Read the Entire Series – Journey To Knowing
Observing the Self and Bearing Witness
Various meditation techniques strongly emphasize the importance of calmly observing the self in acquiring the real knowing of who we are, where we come from and what actually motivates us to thought and action. The term ‘mindfulness meditation’ is the most commonly used in this context. It’s one that almost everyone on the inner journey recognizes, regardless of path or tradition. In aiding our understanding of who we really are, as opposed to who we think we are or would like to be, it is incomparable.
Of course it takes practice and patience to park our schedule-fixated self long enough to relax into the non-aligned rhythms of the breath and blood that regulate our physical self, the one that provides us with the operational base from which our adventures into the mysterious otherness of everything else can be conducted. It’s just that those adventures, the planning, excitements and recall, can totally obscure the one who is doing the questing. We forget who we are as we experiment with duties, commitments and what used to be called follies. We identify with the personas and characters that are developed for each adventure; we think we are the masks used in the theatre of life and forget we are the soul holding the mask.
Observing the masks, and the thoughts and emotions which accompany them, can be one of the most rewarding challenges on the inner journey. Stripped of the games we play to suit the demands of family and society, we can glimpse the knowing we are striving towards, and rest assured that we shall, with practice, become, once again, one with that serene intelligence sitting quietly within us.

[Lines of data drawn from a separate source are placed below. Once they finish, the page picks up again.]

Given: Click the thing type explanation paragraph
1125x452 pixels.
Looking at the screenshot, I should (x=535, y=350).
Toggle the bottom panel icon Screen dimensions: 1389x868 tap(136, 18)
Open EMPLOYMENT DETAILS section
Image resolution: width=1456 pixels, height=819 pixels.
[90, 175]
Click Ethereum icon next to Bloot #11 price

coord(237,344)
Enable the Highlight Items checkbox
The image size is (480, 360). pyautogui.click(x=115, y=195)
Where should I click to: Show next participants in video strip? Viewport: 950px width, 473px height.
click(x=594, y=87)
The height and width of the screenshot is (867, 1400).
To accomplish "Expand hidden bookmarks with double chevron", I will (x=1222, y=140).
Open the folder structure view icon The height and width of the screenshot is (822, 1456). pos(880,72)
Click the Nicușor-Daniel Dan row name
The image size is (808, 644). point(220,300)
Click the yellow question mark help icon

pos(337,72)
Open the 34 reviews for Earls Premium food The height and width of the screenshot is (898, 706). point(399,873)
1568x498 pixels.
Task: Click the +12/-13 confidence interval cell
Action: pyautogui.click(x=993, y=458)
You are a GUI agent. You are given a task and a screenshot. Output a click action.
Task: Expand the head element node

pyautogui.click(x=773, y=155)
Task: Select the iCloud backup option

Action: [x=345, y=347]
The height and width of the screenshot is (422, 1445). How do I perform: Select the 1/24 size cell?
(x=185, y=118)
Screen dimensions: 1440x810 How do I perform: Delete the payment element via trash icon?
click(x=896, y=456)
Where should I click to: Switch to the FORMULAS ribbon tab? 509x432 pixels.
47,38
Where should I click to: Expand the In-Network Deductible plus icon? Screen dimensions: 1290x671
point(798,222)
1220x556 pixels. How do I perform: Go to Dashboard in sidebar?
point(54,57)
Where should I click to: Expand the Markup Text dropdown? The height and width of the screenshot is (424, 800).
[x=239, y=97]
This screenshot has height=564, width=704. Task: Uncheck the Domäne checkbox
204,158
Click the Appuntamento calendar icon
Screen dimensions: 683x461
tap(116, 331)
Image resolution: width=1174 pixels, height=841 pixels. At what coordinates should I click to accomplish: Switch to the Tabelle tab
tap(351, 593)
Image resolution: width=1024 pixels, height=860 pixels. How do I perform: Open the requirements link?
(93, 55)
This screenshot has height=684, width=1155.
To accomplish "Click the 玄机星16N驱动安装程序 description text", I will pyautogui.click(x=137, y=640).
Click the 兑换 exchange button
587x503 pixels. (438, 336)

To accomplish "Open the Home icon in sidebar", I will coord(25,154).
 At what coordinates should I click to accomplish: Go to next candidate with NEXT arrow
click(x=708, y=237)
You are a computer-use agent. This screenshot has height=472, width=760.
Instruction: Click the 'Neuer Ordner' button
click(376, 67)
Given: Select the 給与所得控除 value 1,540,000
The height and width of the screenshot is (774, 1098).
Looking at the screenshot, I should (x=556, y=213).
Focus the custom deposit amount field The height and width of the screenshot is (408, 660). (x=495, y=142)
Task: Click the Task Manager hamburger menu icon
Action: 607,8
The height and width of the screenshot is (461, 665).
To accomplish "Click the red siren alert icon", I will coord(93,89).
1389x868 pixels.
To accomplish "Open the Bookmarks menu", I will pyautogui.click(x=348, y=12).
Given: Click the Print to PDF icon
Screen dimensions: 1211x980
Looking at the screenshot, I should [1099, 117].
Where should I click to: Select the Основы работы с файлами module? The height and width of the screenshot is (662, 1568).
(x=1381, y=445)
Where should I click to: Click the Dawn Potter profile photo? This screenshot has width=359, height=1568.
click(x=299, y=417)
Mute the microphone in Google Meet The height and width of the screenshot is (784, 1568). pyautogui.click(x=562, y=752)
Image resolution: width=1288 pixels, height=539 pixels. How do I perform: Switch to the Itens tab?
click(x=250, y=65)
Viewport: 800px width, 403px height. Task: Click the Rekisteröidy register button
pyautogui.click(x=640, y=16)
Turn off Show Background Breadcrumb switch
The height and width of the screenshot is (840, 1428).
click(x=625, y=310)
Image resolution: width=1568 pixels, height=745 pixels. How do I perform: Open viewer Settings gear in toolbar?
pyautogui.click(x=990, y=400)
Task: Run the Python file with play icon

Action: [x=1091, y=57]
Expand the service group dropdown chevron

In some way, we are bearing witness to our real self, just as we might bear witness in the biblical or historical sense. We are seeing and speaking of the trauma of history, the wickedness of deception and the bearing of false witness. The history of the self, the history of the world: is the latter composed of the former? Are the scars of the traumatized selves the source of protective deceptions? Does the hand raised in defense become the dagger that strikes in pre-emptive fear? I would argue Yes, but it is only one of many insights to be gained from observing the self in meditation.